Because it’s Easter and because Lily and William spent Easter together in Italy I’m reblogging the recipe for this delicious traditional Southern Italian tart.
Pastiera Napoletana
I make this tart every Easter, and only at Easter, despite pleas to make an exception “just this once”. I think it tastes better if eaten only at Easter.
Some people would say turkey always tastes better at Christmas, but nothing, to my mind, could make turkey taste better – other than exchanging it for duck.
The pastiera is made in Naples and throughout the region of Campania. Families may make up to five or six to share with visitors over the Easter period and to take on picnics on the Pasqua, or ‘little Easter’ celebrated on Easter Monday.
I make only one, and it’s usually devoured by Easter Sunday.
Georgio Locatelli says of the tart …
‘The combination of ingredients may seem strange but they are associated with ancient Roman celebrations of the rite of spring; flowers, eggs for new life, ricotta from the ewes, wheat and flour from the land…One of the many legends associated with the dish involves the siren Partenope…she lived in the Gulf of Naples and to celebrate the arrival of spring she would come and sing to the inhabitants.
One year, to say thank you for her songs, they offered her local gifts – ricotta, flour, eggs, wheat, perfumed orange flowers and spices. She was so delighted she took them to her kingdom under the sea where the Gods mixed them together into a cake.’

I give Locatelli’s recipe which I have modified.
I use pearl barley instead of wheat as the particular sort of wheat required is only sold in some Italian shops, and only at this time of year, and I am not a purist.
I use a twenty-six centimetre flan tin and I buy the sweet shortcrust pastry.
Line tin, bake blind and cool.
Preheat your oven to around 160 degrees (fan forced)
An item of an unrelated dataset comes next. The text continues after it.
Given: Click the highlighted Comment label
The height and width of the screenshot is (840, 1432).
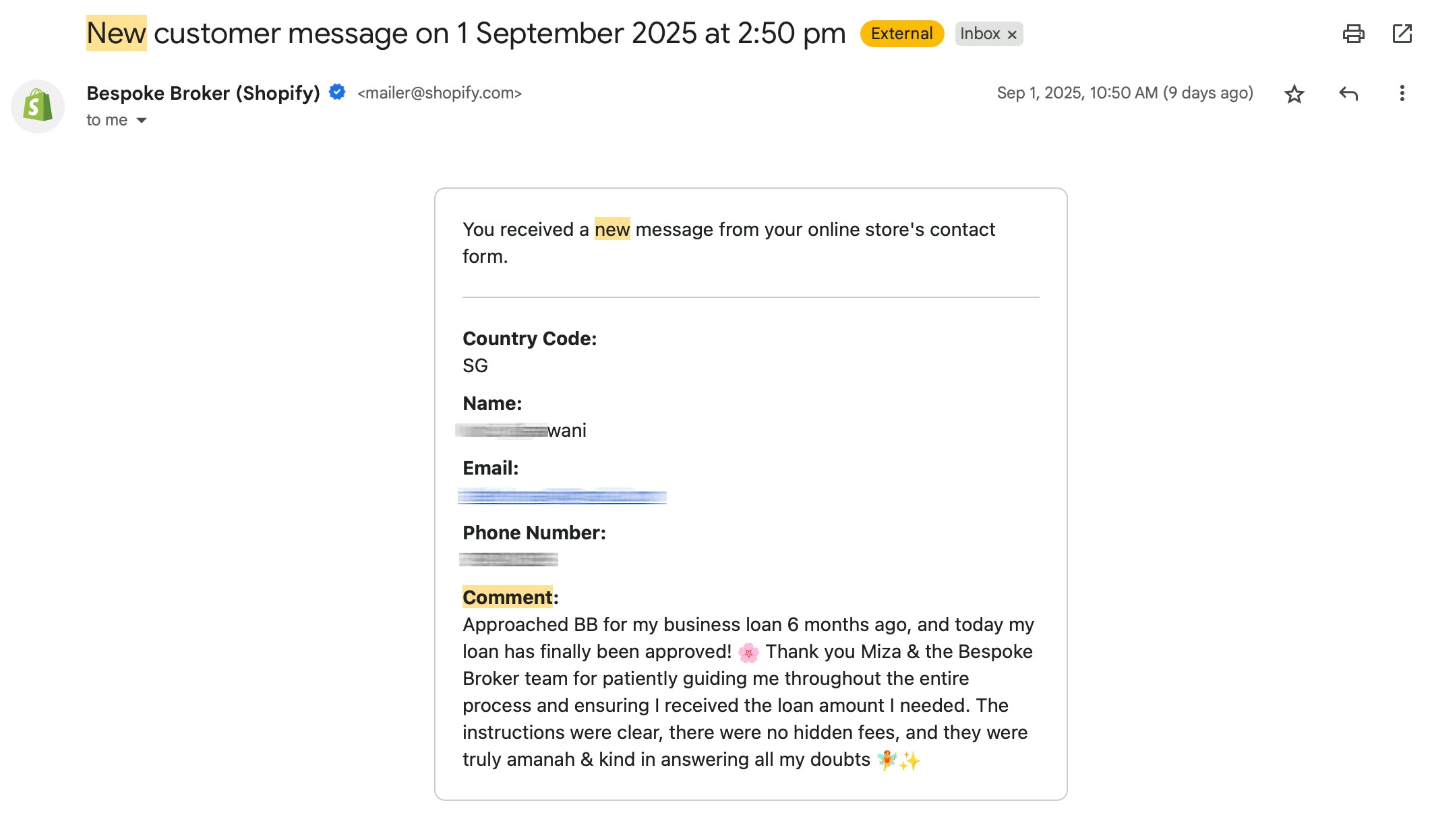Looking at the screenshot, I should tap(507, 597).
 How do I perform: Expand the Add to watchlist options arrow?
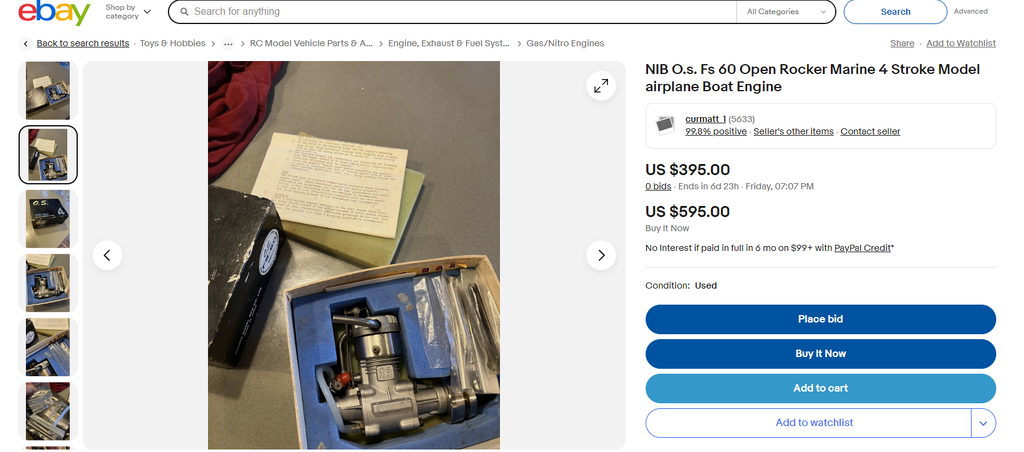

75 g pearl barley, boiled until tender
500 g fresh sweet ricotta
4 tsp orange flower water
½ tsp grated lemon rind
200 g caster sugar
50 g chopped candied citron (or orange peel)
4 egg yolks
4 egg whites whisked until stiff but not dry
Drain off as much of the liquid from the ricotta as you can. Mix it with the orange flower water, grated lemon rind, sugar, candied citron and four egg yokes. Add the drained barley and mix. Fold in the beaten egg whites.
Fill the pastry flan shell. Use left over pastry to make a lattice over the ricotta mixture. Bake for about an hour or until coloured. If a skewer comes out clean, take it out of the oven, cool in the tin, serve dusted with icing sugar with a strong Italian coffee on the side and a thank you to Partenope.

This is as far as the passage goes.